"""

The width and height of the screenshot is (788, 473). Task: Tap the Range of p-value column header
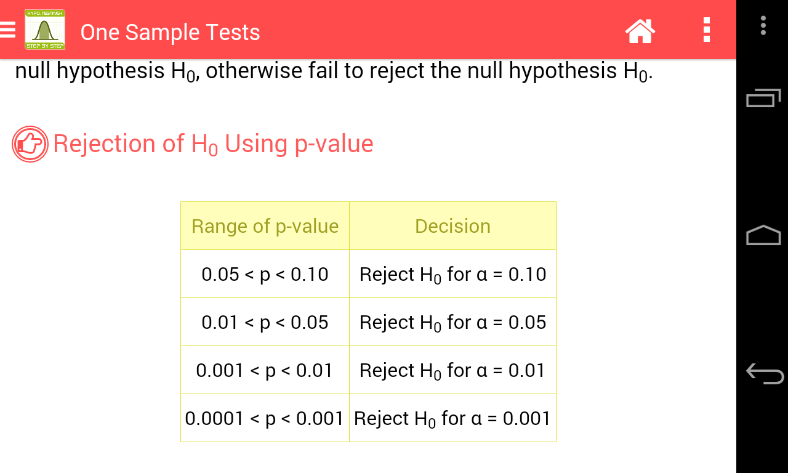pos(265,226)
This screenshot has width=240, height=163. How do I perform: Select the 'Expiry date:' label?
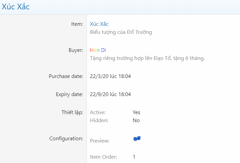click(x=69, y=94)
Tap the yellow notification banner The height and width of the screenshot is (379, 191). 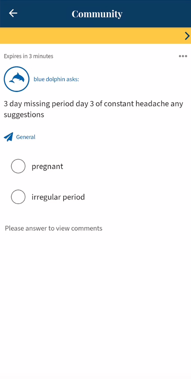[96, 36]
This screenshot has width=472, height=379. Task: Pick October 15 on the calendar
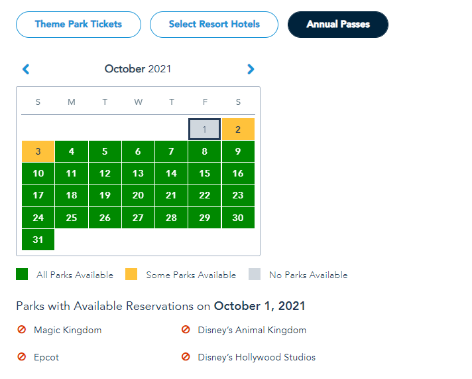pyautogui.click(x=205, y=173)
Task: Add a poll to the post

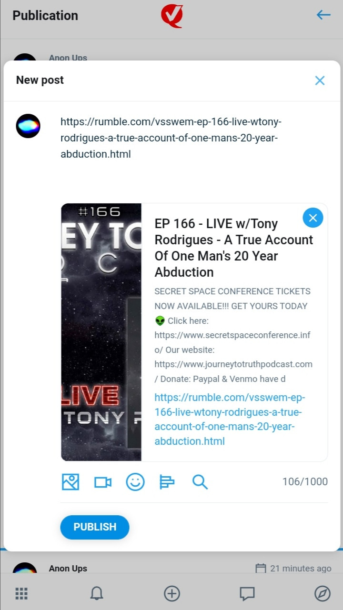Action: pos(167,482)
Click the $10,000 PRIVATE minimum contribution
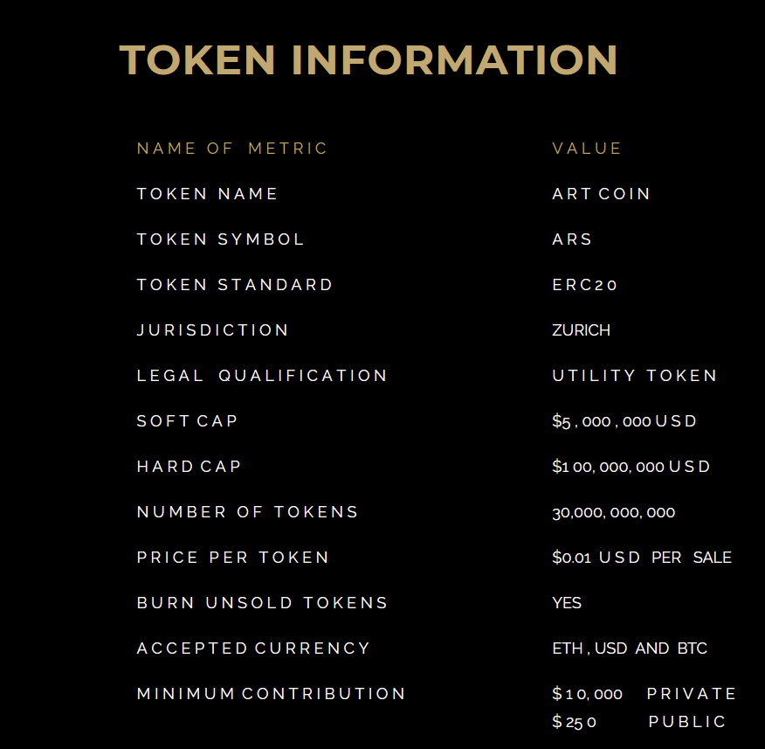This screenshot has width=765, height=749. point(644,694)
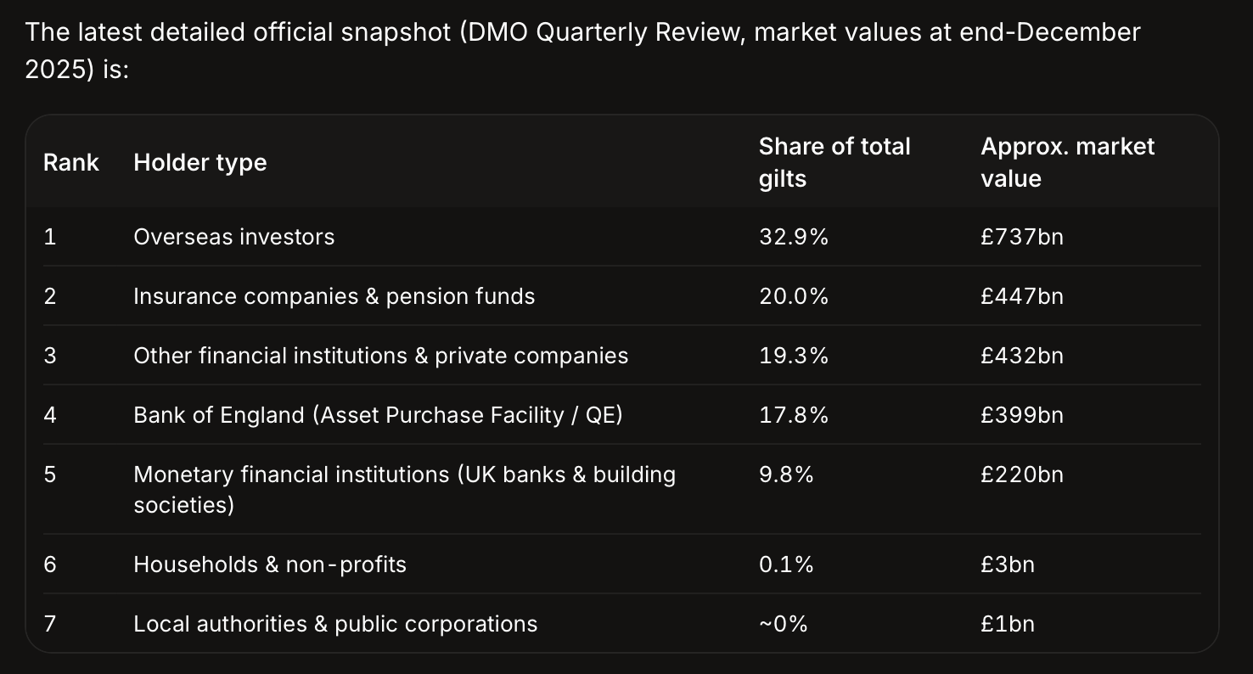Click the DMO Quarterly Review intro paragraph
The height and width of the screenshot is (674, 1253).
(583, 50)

"""

Task to carry out |
Retype the rows from the first line through the line that contains "click(x=69, y=94)", including both ends, character for character. Leave the pictures out.

Problem solution |
The width and height of the screenshot is (788, 473). Task: Tap the Range of p-value column header
pos(265,226)
This screenshot has width=240, height=163. How do I perform: Select the 'Expiry date:' label?
click(x=69, y=94)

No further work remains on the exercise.